Examinons maintenant de plus près le modèle or gris & cadran argent.

I) La vue d'ensemble

L'impression générale qui se dégage de la montre est un sentiment de très grande qualité et de solidité. Cela est notamment dû au poids conséquent de la montre et à la finition exceptionnelle des différents éléments (boîtier, cadran, calibre). La montre épouse parfaitement mon poignet mais comme d'habitude avec Lange, il est très important de l'essayer avant tout achat : en effet, du fait notamment de son poids, certains peuvent la trouver inconfortable, ce qui n'est pas mon cas. Elle est de toutes les façons moins épaisse que le Datograph (du fait de l'absence de la date) ce qui la rend plus facile à porter. Outre son écrin, la montre est livrée avec le manuel d'utilisation, un chiffon et le traditionnel carnet de service incluant la garantie comme sur toutes les Lange.


II) Le boîtier

Le boîtier en or gris est à la fois massif et élégant.
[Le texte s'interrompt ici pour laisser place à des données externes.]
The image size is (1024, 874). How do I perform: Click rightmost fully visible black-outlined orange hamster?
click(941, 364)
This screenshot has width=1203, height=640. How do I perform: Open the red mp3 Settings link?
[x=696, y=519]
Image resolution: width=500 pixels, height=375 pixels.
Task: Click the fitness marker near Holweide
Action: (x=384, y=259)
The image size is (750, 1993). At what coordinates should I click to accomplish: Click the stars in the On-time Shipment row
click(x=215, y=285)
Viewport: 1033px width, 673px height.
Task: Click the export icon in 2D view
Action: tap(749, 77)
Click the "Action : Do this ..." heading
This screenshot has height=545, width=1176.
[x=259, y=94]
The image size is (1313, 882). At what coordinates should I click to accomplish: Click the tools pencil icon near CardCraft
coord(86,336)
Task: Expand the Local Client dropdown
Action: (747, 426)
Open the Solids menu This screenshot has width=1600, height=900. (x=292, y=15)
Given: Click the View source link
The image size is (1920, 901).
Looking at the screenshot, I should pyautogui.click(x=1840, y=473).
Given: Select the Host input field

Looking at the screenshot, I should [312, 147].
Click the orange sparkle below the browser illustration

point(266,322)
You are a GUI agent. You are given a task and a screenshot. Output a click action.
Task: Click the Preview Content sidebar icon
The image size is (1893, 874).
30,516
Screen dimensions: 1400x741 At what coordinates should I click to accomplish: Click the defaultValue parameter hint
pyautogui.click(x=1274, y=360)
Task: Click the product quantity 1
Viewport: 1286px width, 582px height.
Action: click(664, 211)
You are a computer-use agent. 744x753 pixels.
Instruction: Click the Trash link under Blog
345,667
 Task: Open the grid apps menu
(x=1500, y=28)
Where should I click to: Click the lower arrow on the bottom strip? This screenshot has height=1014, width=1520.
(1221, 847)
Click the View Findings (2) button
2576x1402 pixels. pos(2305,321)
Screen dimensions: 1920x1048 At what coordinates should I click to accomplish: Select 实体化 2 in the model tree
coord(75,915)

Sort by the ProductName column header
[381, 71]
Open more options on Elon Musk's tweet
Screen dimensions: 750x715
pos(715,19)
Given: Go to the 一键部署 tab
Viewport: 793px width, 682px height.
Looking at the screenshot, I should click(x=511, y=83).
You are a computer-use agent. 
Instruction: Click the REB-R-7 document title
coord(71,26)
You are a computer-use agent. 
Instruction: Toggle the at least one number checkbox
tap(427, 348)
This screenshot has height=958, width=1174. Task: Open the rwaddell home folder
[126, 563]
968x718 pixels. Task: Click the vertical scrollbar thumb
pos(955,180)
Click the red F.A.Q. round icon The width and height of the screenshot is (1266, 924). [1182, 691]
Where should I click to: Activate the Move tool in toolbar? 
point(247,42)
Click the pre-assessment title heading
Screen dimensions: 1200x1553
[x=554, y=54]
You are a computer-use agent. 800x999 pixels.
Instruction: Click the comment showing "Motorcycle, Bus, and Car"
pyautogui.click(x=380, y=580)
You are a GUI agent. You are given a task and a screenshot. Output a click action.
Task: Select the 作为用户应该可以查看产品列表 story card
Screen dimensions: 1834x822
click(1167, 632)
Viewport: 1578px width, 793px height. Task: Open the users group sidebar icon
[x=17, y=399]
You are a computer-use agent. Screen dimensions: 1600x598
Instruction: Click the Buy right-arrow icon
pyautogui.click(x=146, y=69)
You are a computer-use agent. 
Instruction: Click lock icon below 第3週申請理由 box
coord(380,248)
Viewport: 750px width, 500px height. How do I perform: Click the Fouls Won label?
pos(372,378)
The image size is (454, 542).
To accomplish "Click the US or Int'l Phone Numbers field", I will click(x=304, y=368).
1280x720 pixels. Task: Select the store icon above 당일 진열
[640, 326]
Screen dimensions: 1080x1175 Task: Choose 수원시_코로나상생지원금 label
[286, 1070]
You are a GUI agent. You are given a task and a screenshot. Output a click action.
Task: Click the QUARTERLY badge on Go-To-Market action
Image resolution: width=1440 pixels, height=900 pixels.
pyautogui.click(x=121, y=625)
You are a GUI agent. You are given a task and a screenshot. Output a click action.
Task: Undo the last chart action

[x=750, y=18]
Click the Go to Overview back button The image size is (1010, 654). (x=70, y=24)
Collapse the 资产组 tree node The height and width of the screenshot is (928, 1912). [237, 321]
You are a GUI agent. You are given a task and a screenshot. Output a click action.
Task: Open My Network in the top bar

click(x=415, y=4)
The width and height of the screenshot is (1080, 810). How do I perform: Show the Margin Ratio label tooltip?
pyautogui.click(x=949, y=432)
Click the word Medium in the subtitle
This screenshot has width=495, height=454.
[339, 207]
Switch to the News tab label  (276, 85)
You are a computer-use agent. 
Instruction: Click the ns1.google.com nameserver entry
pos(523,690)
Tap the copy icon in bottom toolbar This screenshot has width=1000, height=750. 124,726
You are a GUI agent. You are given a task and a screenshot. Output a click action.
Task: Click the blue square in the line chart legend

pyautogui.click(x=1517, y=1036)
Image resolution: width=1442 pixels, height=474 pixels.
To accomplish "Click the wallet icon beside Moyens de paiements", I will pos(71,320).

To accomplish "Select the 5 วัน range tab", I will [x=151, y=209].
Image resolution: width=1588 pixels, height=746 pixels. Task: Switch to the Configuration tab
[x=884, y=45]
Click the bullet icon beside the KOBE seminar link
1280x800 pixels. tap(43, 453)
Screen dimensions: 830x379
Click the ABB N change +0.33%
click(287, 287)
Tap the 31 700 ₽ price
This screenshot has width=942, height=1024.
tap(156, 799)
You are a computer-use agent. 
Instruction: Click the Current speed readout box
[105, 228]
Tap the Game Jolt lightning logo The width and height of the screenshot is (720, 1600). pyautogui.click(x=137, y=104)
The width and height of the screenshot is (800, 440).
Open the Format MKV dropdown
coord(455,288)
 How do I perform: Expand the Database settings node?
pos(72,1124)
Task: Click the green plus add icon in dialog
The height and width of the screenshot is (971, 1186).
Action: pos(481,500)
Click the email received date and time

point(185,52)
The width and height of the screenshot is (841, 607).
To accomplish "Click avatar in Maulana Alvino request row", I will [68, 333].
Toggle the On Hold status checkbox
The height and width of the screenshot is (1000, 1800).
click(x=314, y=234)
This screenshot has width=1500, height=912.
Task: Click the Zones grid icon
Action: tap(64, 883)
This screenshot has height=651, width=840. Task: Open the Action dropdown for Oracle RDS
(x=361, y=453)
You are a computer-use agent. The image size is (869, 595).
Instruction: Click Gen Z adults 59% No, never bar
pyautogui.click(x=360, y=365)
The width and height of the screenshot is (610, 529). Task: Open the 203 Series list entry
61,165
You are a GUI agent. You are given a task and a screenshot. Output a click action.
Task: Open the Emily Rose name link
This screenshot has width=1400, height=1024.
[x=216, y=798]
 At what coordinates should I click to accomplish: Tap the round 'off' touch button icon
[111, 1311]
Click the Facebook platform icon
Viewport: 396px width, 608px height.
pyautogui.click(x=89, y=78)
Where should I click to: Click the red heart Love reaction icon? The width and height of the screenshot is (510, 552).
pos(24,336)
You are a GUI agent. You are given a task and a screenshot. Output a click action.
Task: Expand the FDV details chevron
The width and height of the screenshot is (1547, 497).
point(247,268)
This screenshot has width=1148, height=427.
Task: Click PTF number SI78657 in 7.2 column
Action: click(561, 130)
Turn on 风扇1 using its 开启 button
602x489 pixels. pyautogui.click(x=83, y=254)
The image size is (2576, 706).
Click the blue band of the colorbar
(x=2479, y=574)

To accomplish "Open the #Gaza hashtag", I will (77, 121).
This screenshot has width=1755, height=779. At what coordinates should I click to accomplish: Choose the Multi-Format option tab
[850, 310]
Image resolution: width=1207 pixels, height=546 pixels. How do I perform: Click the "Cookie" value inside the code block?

Les cornes le prolongent parfaitement et sa forme est bien dans la tradition de Lange. En revanche, je regrette la taille de la couronne un peu petite qui rend le remontage un peu moins facile qu'avec une couronne plus grande. La forme des poussoirs est idéale. Le contraste poli-brossé donne également beaucoup de style.

III) Le cadran

Le cadran est ce qui donne ce côté si particulier à cette montre. Tout d'abord, il ne s'agit pas d'un cadran plat mais d'un cadran tout en volume. La lunette est inclinée donnant un effet "piste de vélodrome" original. Mais ce n'est pas tout : les compteurs sont "enfoncés" si bien que l'on obtient plusieurs niveaux sur ce cadran. Le cercle intérieur passe ici très bien contrairement à la 1815 automatique. Bien évidemment, comme toujours avec l'horlogerie allemande, c'est un plaisir de suivre le parcours des aiguilles en acier bleui sur un cadran en argent. Ces aiguilles prennent des teintes différentes selon l'éclairage... comme le cadran. Un effet superbe.

Le cadran peut sembler relativement chargé cependant. Mais l'échelle pulsométrique donne un côté original à la montre (le Datograph a une échelle tachymétrique) et l'inscription "Flyback Chronograph" permet de donner un équilibre car les 2 compteurs, comme sur le Datograph, sont situés en-dessous du diamètre. Ces 2 compteurs décentrés donnent d'ailleurs un cachet à la montre. Enfin, les chiffres arabes (contre des chiffres romains sur le Datograph) accentuent le côté sportif, le Datograph paraissant plus élégant.


IV) Le calibre

Le calibre L951.0 est une déclinaison du calibre du Datograph. Outre la suppression de la date, quelques légères modifications ont été apportées. Mais on retrouve bien évidemment l'esthétique de son prédécesseur. Et justement, visuellement, ce calibre est un enchantement. De la même façon que le cadran apparaît en relief, le calibre lui aussi a un effet en trois dimensions extrêmement surprenant. La finition est également exceptionnelle et on peut passer de longues minutes à examiner le travail effectué sur les composants : la roue à colonne, le coq du balancier gravé, les chatons en or, la raquetterie à col de cygne, les pièces spécifiques du chronographe. Les pièces qui sont anglées et polies le sont parfaitement. On peut en revanche trouver ce calibre un peu "too-much". Mais justement, c'est ce qui fait son charme : il s'agit de la réinterprétation moderne et actuelle des calibres chronographes traditionnels allemands. On se retrouve donc dans la situation d'un calibre à l'architecture à la fois dépassée car reprenant des codes historiques (chronométrage au 1/5 de seconde pour une durée d'une demi-heure, 36 heures de réserve de marche, en terme de performance les calibres faisant mieux sont légion) mais également innovante. La qualité d'exécution est telle que c'est un ravissement d'actionner les poussoirs et l'excellence se retrouve dans le compteur des minutes : l'aiguille des minutes saute exactement à la soixantième seconde. Ce n'est certes pas une nouveauté mais ce n'était pas vu sur une montre-bracelet depuis bien longtemps jusqu'à la sortie du Datograph. Rien que ce détail témoigne de la maîtrise de Lange sur l'art du chronométrage. La fonction Flyback fonctionne avec la même douceur, toutes les aiguilles reviennent à zéro sans fausse note.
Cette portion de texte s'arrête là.